Ist das Glas halb voll oder halb leer? Im Studium lernt man eines ganz genau: Diese Frage zu beantworten und zwischen 50% und 50% genau zu unterscheiden.

Von Tanja Thomsen

Eine Durchfallquote von 50% beispielsweise ist schlecht. Selbst die Durchfallquote von 44,0% im Wirtschaftsexamen an unserer Uni ist ja schon kein Anlass zu Freudensprüngen – vor allem, wenn man sich vor Augen hält, dass Augsburg dabei nach Bielefeld unter 53 Universitäten den zweithöchsten Wert hat (Quelle: uni-protokolle.de, Nachrichten vom 28.5.2006). Mag sein, dass diese pessimistische Einstellung daher rührt, dass sich die meisten Studenten im Leistungsniveau unterhalb der 50%-Marke ansiedeln. Vermutlich ist es aber der Unsicherheitsfaktor an sich – „Man kann also tatsächlich durchfallen?“ – kombiniert mit dem gewissen Leistungsdruck und selbst auferlegtem Ehrgeiz. Zumal manche Veranstaltungen ja zunächst eher den Eindruck vermitteln, auch mit 10%igem Einsatz noch 100%ig durchzukommen.

50% ist übrigens viel, wenn es um die Chance geht, in einem begehrten Seminar einen Platz zu erhalten: Da lässt sich immer noch was machen! Bei einer maximalen Teilnehmer-Anzahl von 30 Personen melden sich etwa 15 Interessenten rechtzeitig vorher an. Die anderen 15 passen den Dozenten oder die Dozentin kurz vor der ersten Seminarsitzung an der Türe ab und ergattern sich so einen Platz auf der Teilnehmerliste. 15 weitere sind schlau gewesen und haben sich statt dessen einen Platz im Seminarraum ergattert. Der Dozent fühlt sich ob des regen Interesses an seinem Thema geehrt und schmeißt natürlich niemanden raus. In den ersten drei Semesterwochen quetschen sich also 45 Personen in einen winzigen Seminarraum. Dann beginnen sich etwa 50% der Anwesenden zu langweilen und sich zu fragen, ob sie vielleicht im Café den Tag spannender und weniger beengt verbringen können.

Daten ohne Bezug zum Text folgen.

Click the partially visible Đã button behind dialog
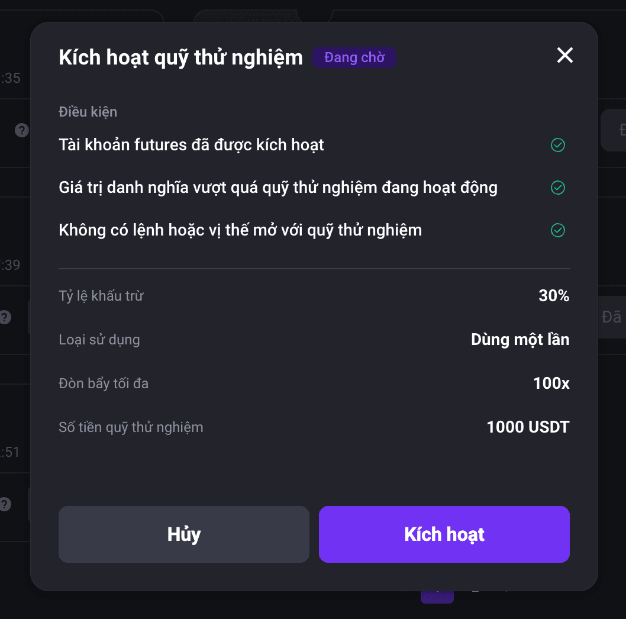Image resolution: width=626 pixels, height=619 pixels. [612, 317]
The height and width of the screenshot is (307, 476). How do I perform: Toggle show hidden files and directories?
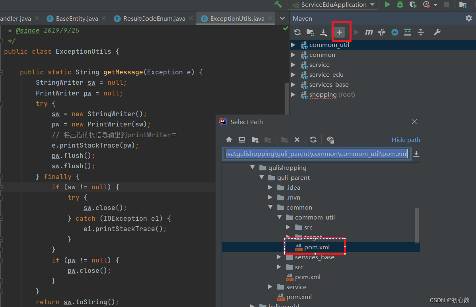pos(330,140)
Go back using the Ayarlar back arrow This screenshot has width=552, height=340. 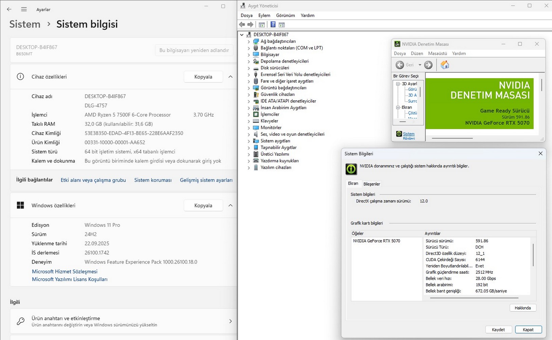pos(9,10)
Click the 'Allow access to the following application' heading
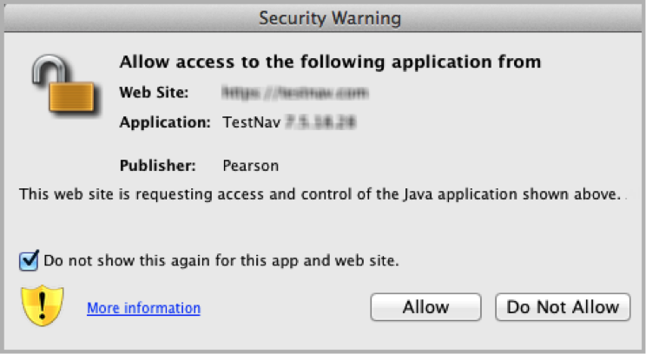646x354 pixels. click(x=330, y=62)
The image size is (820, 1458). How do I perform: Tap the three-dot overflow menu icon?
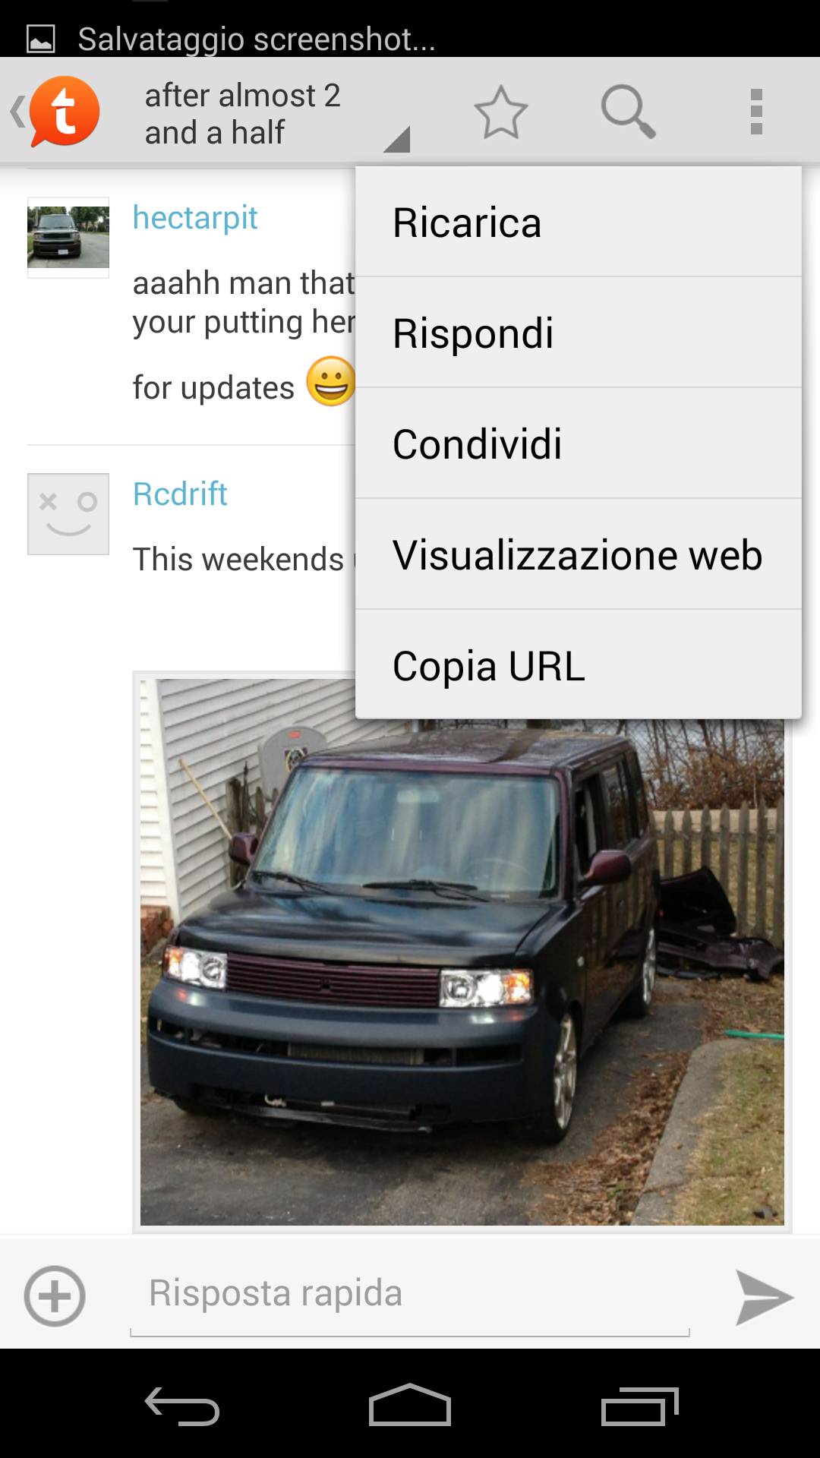point(756,112)
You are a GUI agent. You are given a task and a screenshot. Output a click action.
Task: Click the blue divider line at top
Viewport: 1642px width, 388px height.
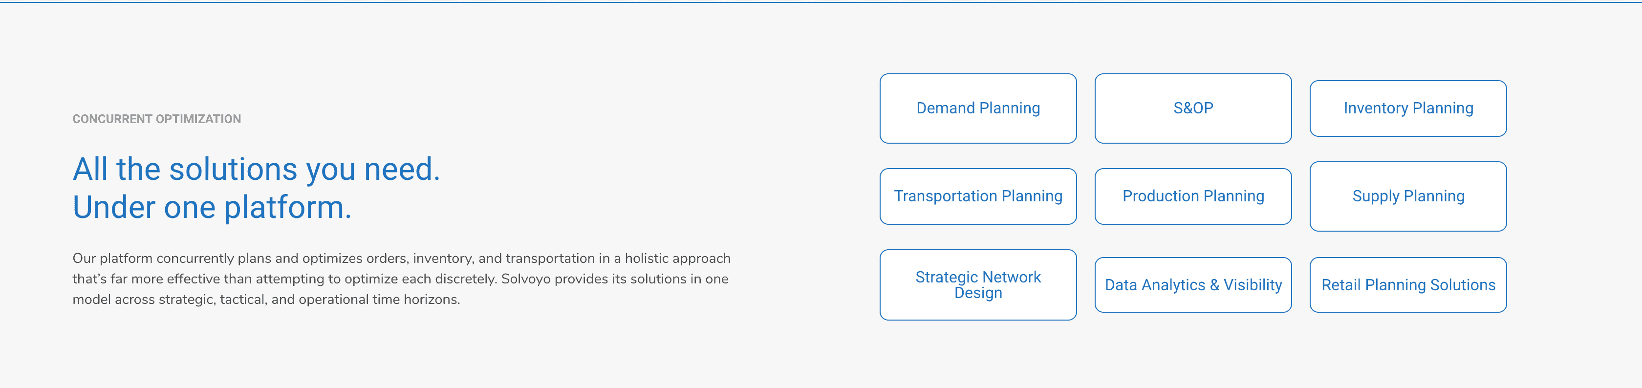(821, 2)
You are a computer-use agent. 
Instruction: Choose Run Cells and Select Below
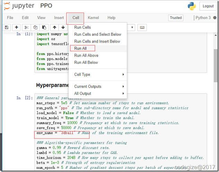[x=97, y=34]
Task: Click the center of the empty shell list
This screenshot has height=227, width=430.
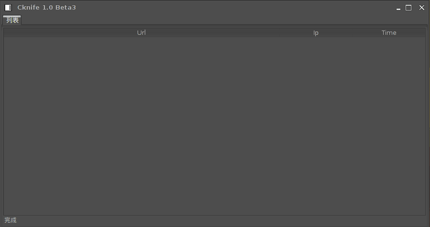Action: tap(215, 126)
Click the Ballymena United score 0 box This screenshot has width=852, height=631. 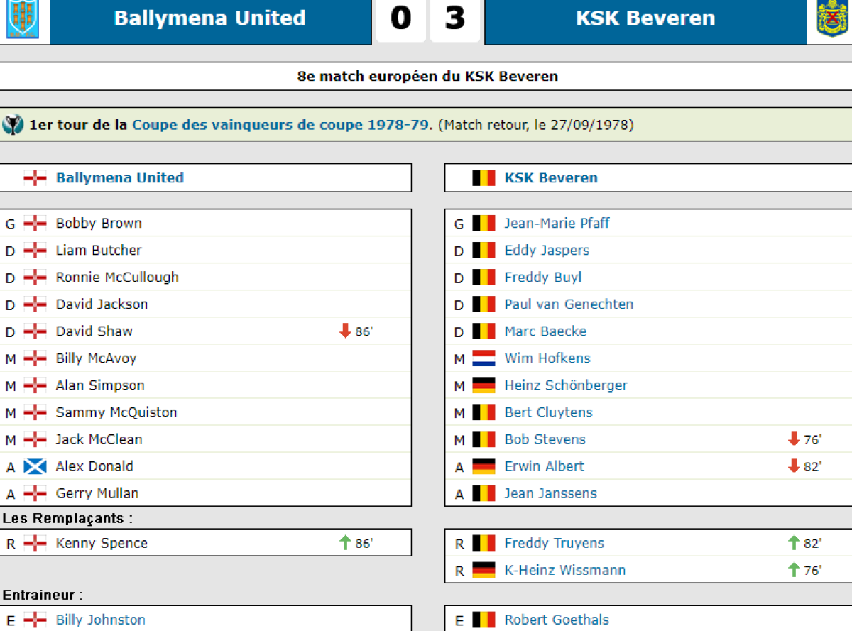tap(400, 19)
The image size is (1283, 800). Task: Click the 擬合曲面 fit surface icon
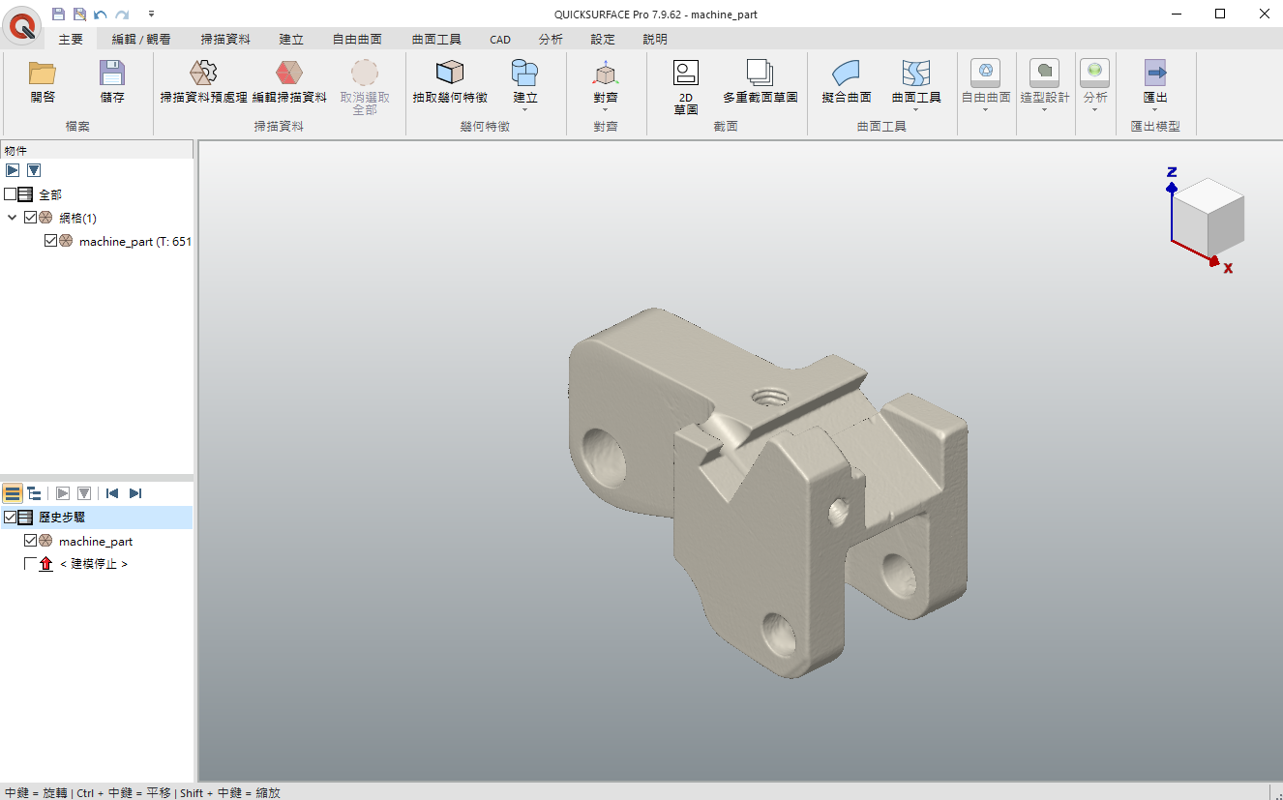[847, 74]
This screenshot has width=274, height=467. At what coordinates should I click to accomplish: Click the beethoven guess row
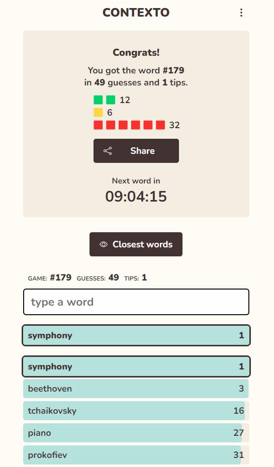coord(136,389)
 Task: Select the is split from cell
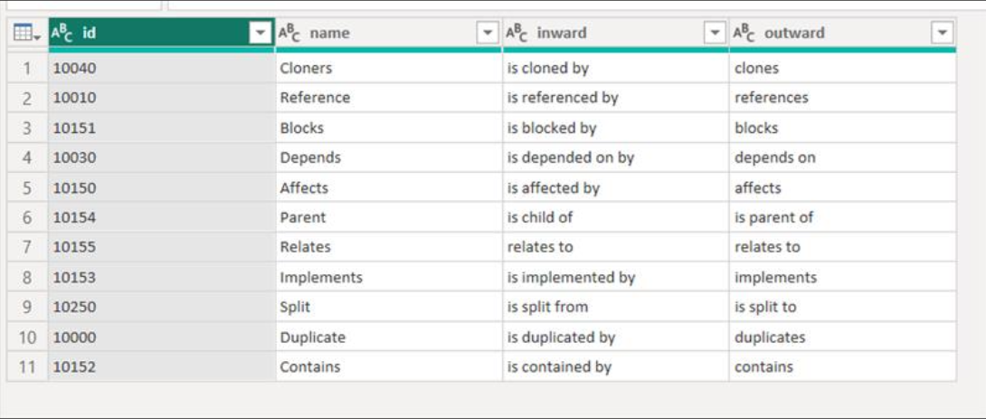616,307
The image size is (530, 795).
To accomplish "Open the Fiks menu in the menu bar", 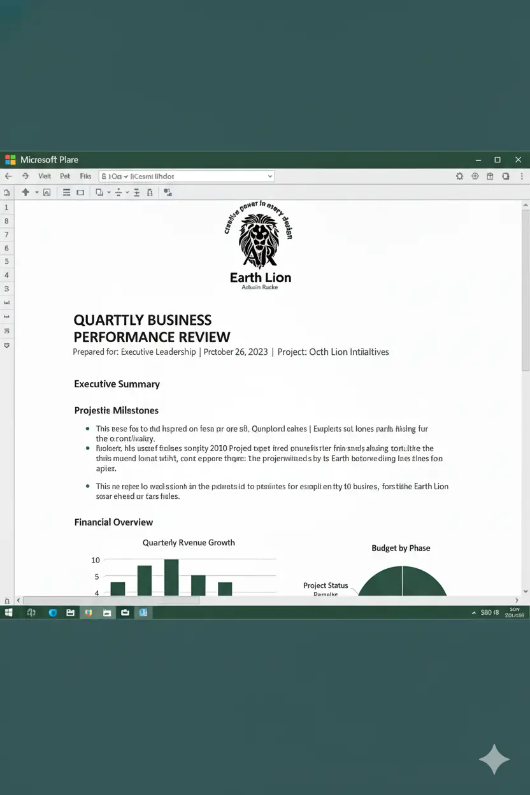I will click(x=85, y=176).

Das ist die Chance für die 15 restlichen Studenten, die die Anmeldefrist und den Kampf um Listen- und Sitzplätze verpasst haben, als Späteinsteiger noch dazu zustoßen. Und da sitzen sie dann mit dem guten Gewissen, beim Leistungsniveau von 50% locker mithalten zu können – im zu 100% besetzten Seminar mit Durchfallquote von geschätzten 0% – und nippen konzentriert an ihren halb vollen Tassen Kaffee.